§ WORK TO DO: Render every line of the items below as one string in a JSON list, omitting blank lines and leaving out the pictures.

§ DATA EXTRACT:
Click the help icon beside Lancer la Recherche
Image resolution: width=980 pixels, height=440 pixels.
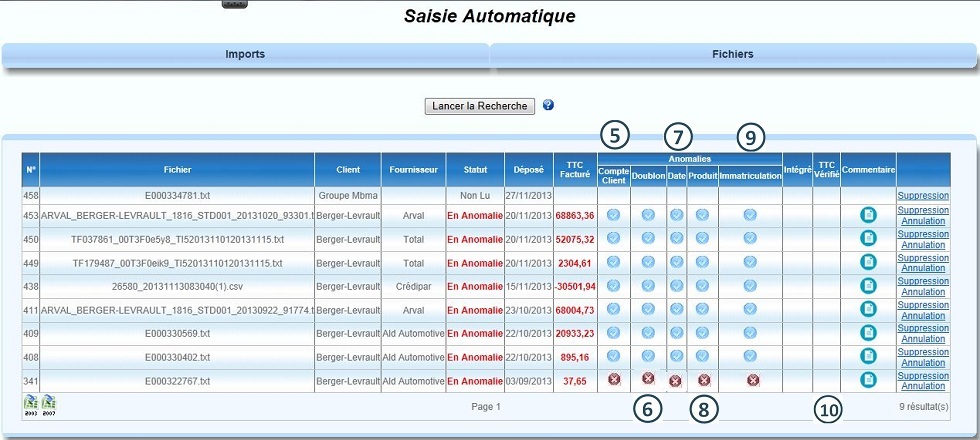548,105
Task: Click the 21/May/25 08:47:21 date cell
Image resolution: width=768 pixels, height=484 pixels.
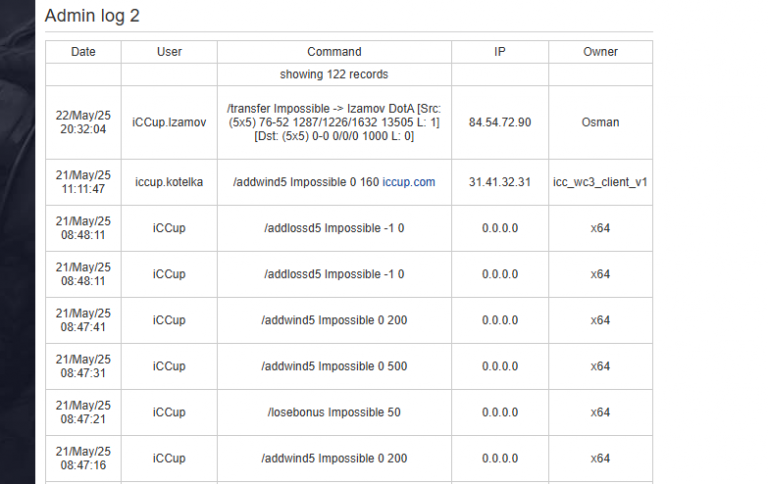Action: click(x=83, y=412)
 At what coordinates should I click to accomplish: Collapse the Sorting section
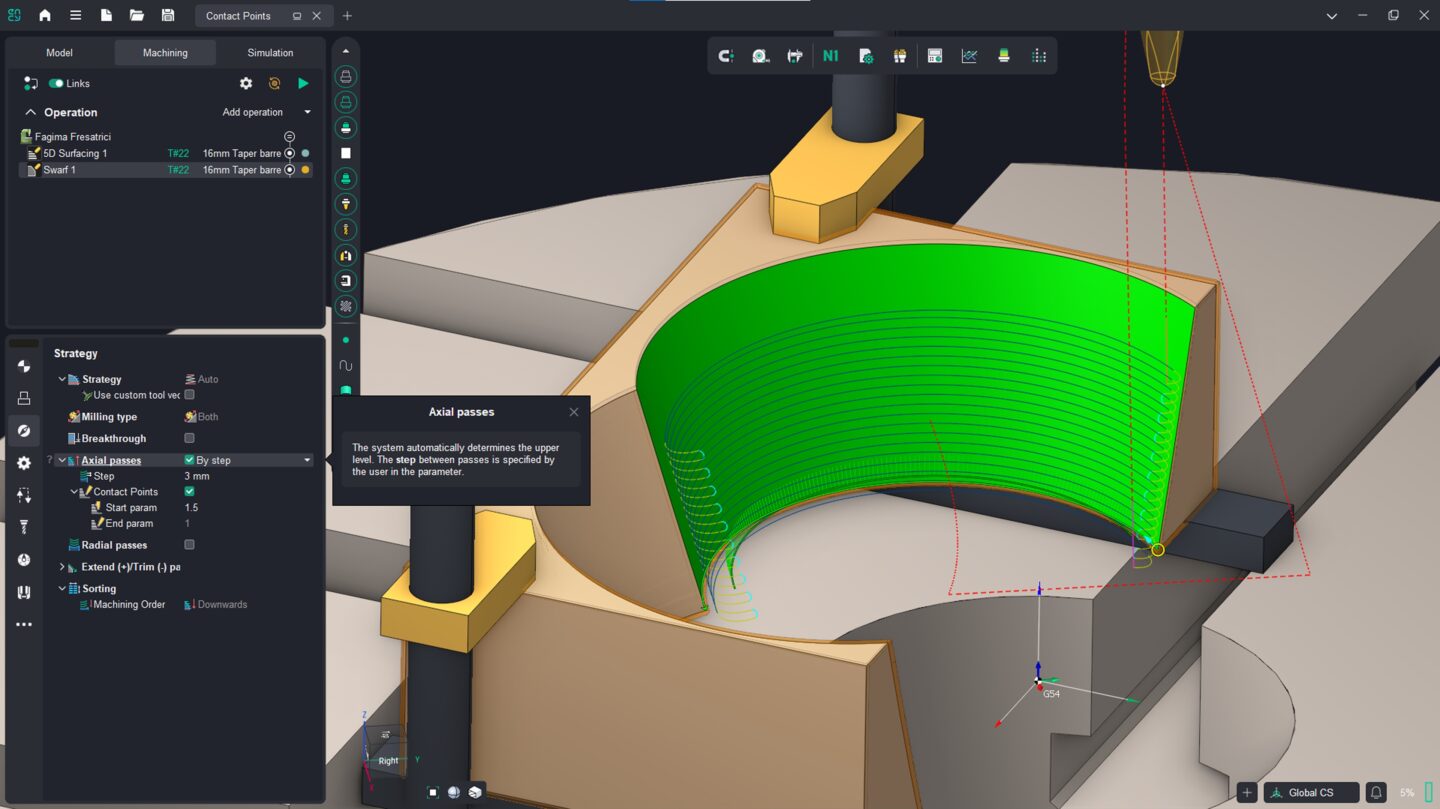pyautogui.click(x=61, y=588)
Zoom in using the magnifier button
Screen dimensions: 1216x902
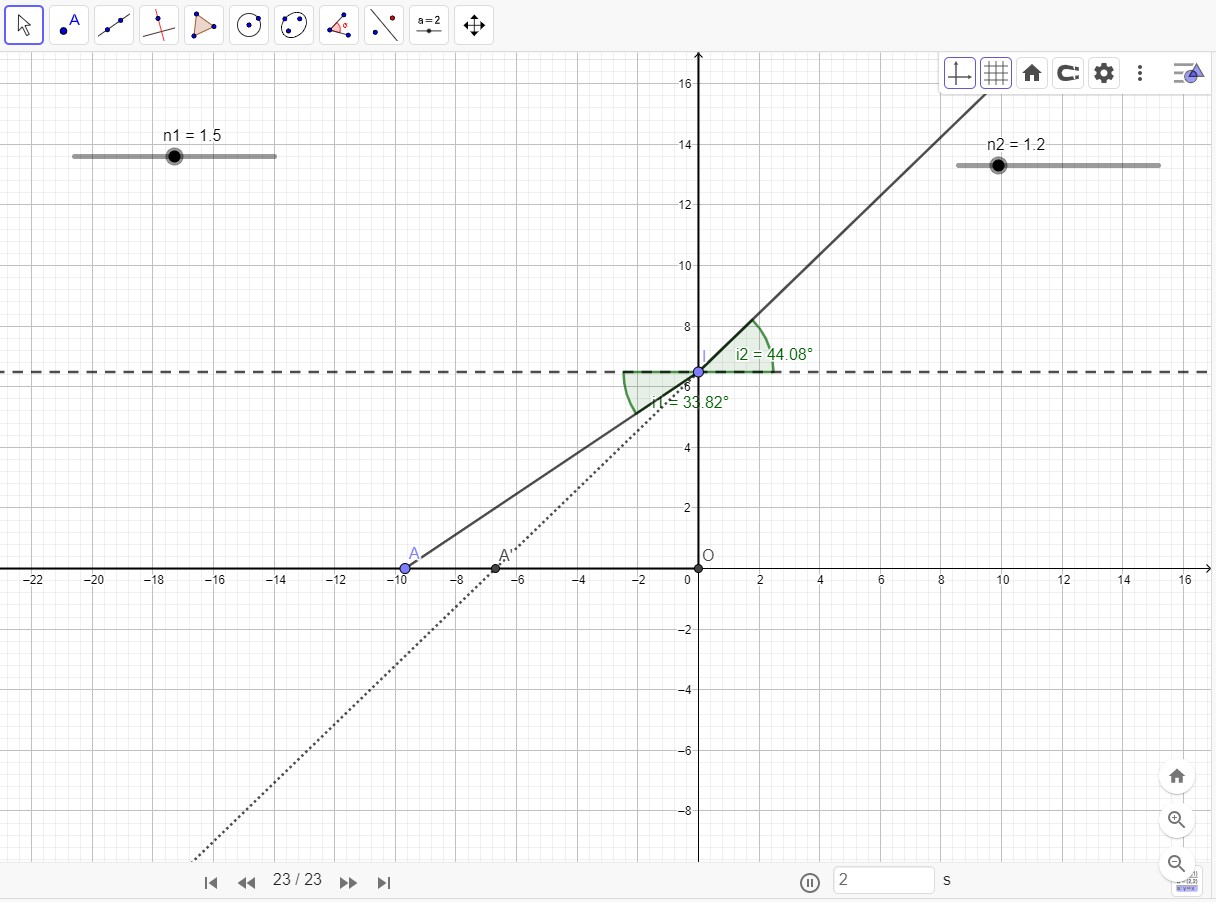[x=1177, y=820]
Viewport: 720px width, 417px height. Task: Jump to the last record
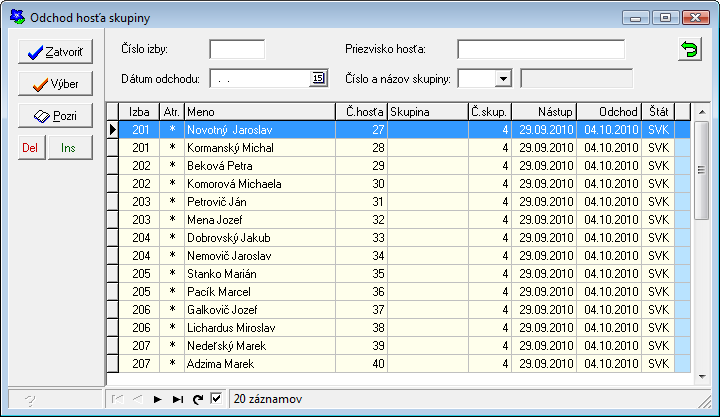pyautogui.click(x=177, y=399)
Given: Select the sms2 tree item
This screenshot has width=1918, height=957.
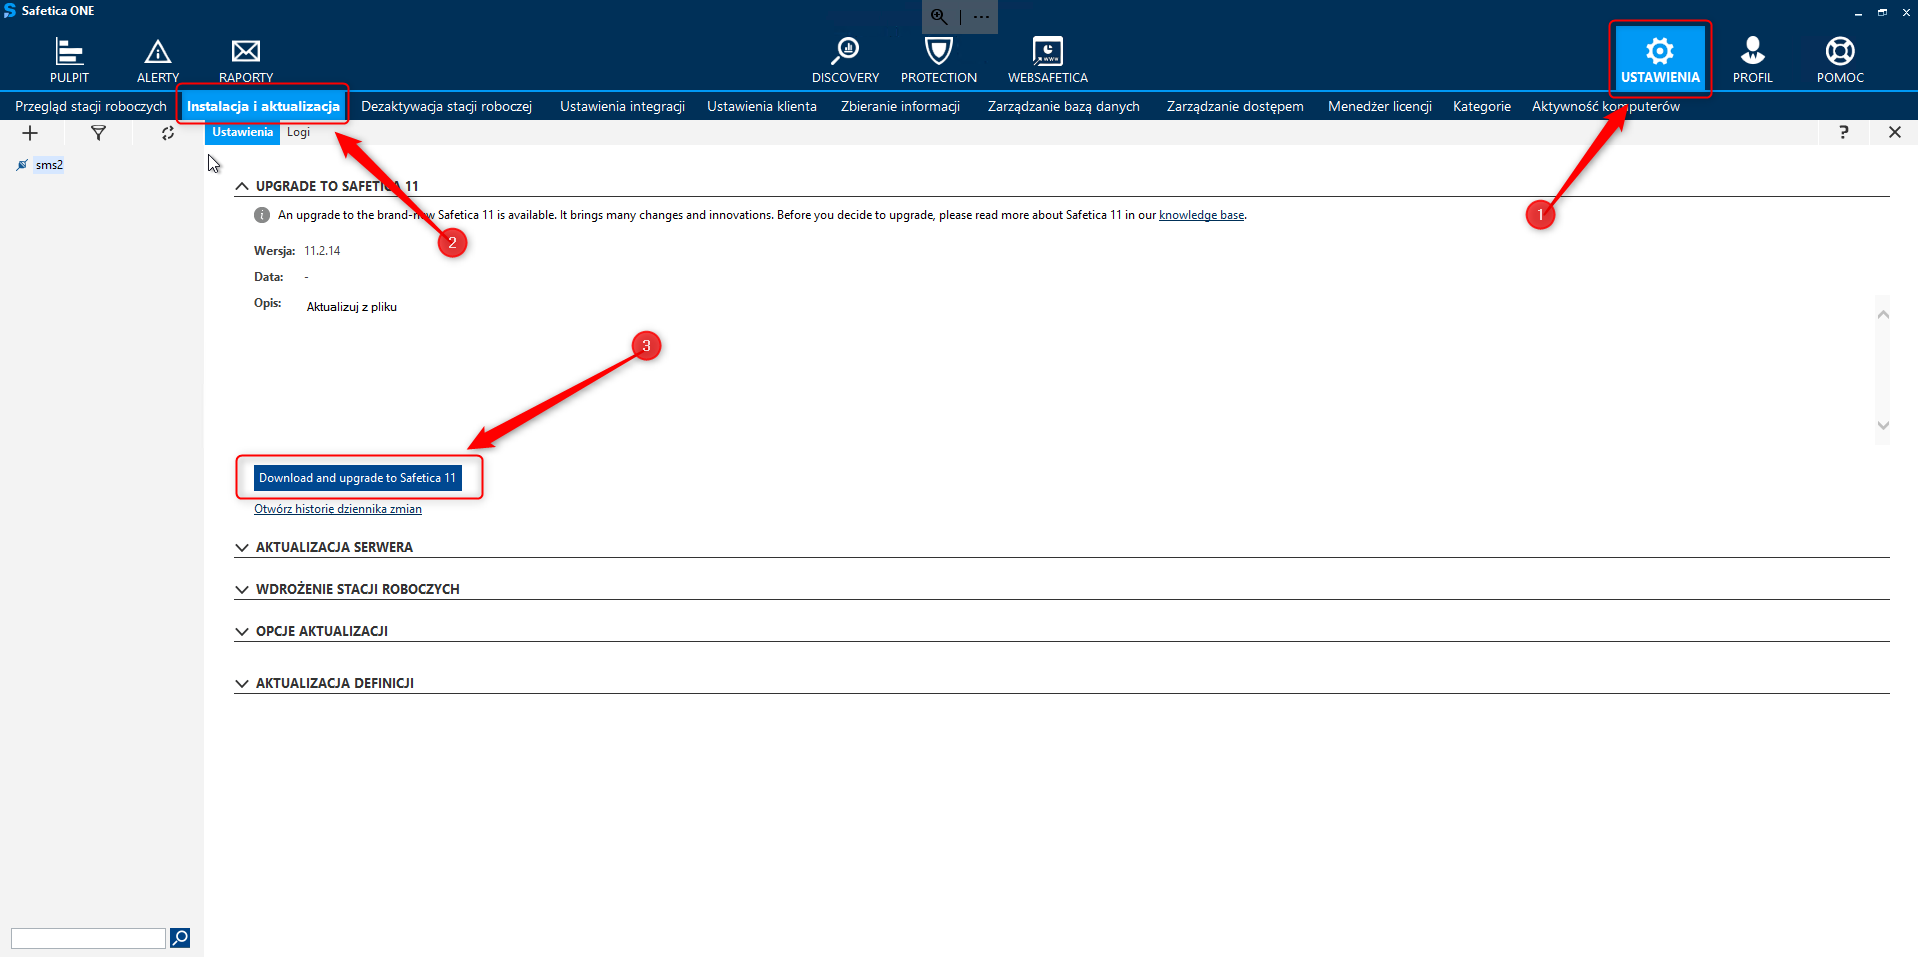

§ TASK RESULT:
[
  "Click the help icon beside Lancer la Recherche",
  "Image resolution: width=980 pixels, height=440 pixels.",
  "548,105",
  "Task: Click the 21/May/25 08:47:21 date cell",
  "Image resolution: width=768 pixels, height=484 pixels.",
  "Action: click(x=83, y=412)",
  " At what coordinates should I click to accomplish: Collapse the Sorting section",
  "pyautogui.click(x=61, y=588)",
  "Zoom in using the magnifier button",
  "Screen dimensions: 1216x902",
  "[x=1177, y=820]",
  "Viewport: 720px width, 417px height. Task: Jump to the last record",
  "pyautogui.click(x=177, y=399)",
  "Given: Select the sms2 tree item",
  "This screenshot has width=1918, height=957."
]